The addition of the entrepreneurship variable was based on the feedback of fund managers and service providers interviewed in previous years, conversations between EIU and LAVCA, as well as the availability of reliable, comparable data on countries in the region. The entrepreneurship score for each country was based on both quantitative and qualitative factors. The Economist Intelligence Unit compared the World Bank’s Entrepreneurship Database metric – the ratio of new firms to existing firms in the small and medium-sized business segments – with the Global Entrepreneurship Monitor’s 2006 summary results (for ten of the countries in this study). For countries not included in the World Bank’s Entrepreneurship Database (Dominican Republic, Panama, Trinidad and Tobago, and Uruguay), we consulted the World Bank’s cost of starting a business index, which evaluates the procedures, time and costs associated with starting a private business as a percentage of per capita income.

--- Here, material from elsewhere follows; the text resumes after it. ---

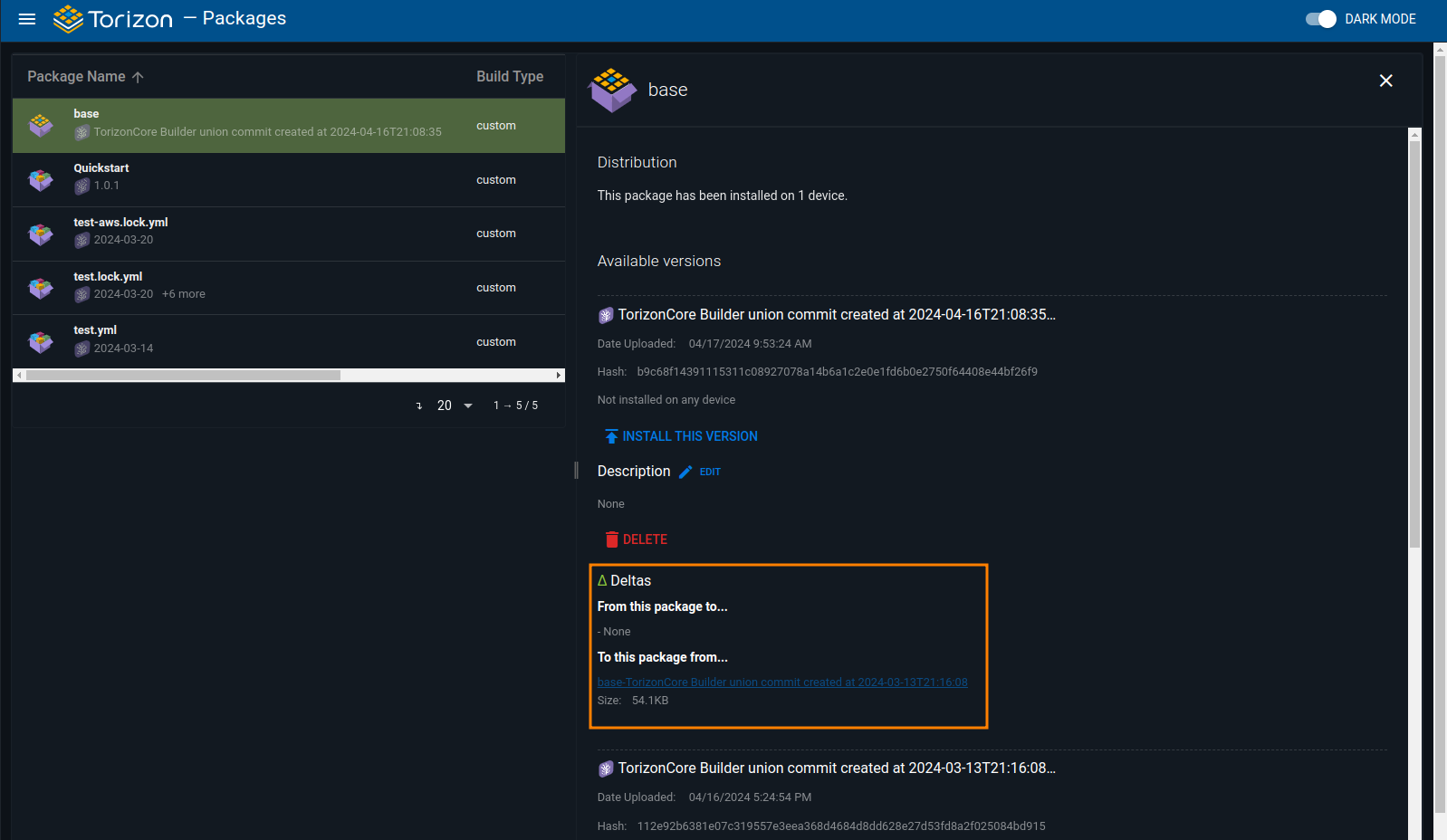This screenshot has width=1447, height=840.
Task: Click the panel resize divider handle
Action: [576, 471]
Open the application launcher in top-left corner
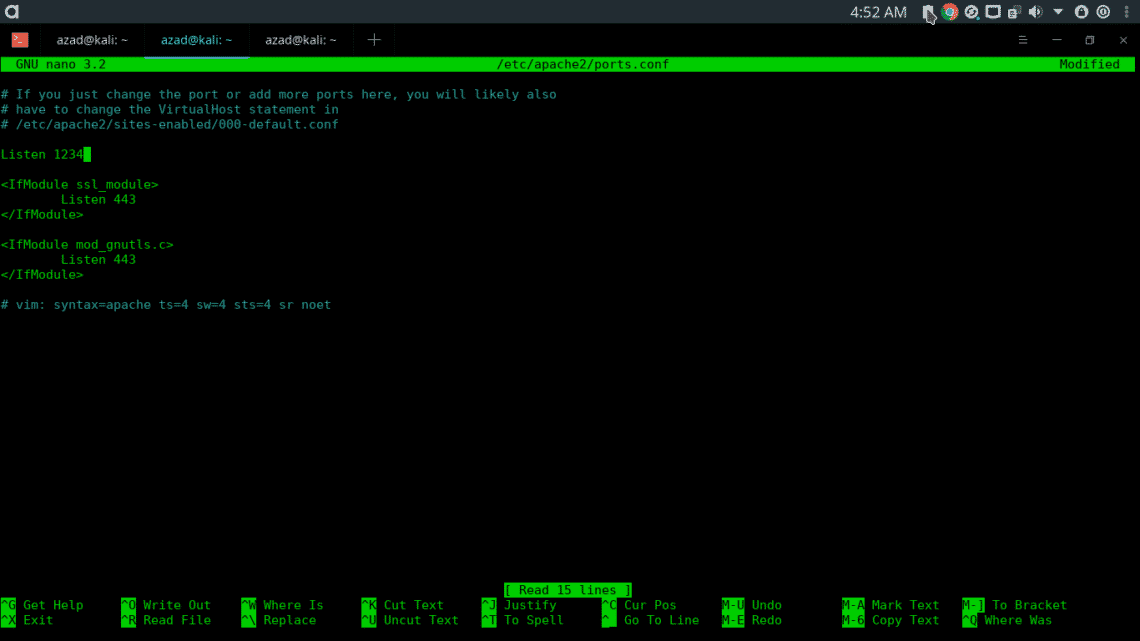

The Economist Intelligence Unit finds that the strength of the entrepreneurial sector in small and medium-sized enterprises, in particular start-ups, is a crucial factor shaping national PE/VC business environments. The inclusion of entrepreneurship in the latest Scorecard strengthens its utility for intra-regional and extra-regional comparisons. The full list of scoring criteria is:

  • Laws on PE/VC fund formation and operation
  • Tax treatment of PE/VC funds and investments
  • Protection of minority shareholder rights
  • Restrictions on institutional investors in making PE/VC investments
  • Protection of intellectual property rights
  • Bankruptcy regulation (encompassing bankruptcy procedures/creditor rights/partner liability in cases of bankruptcy)
  • Capital market development and feasibility of local exits (ie, initial public offerings)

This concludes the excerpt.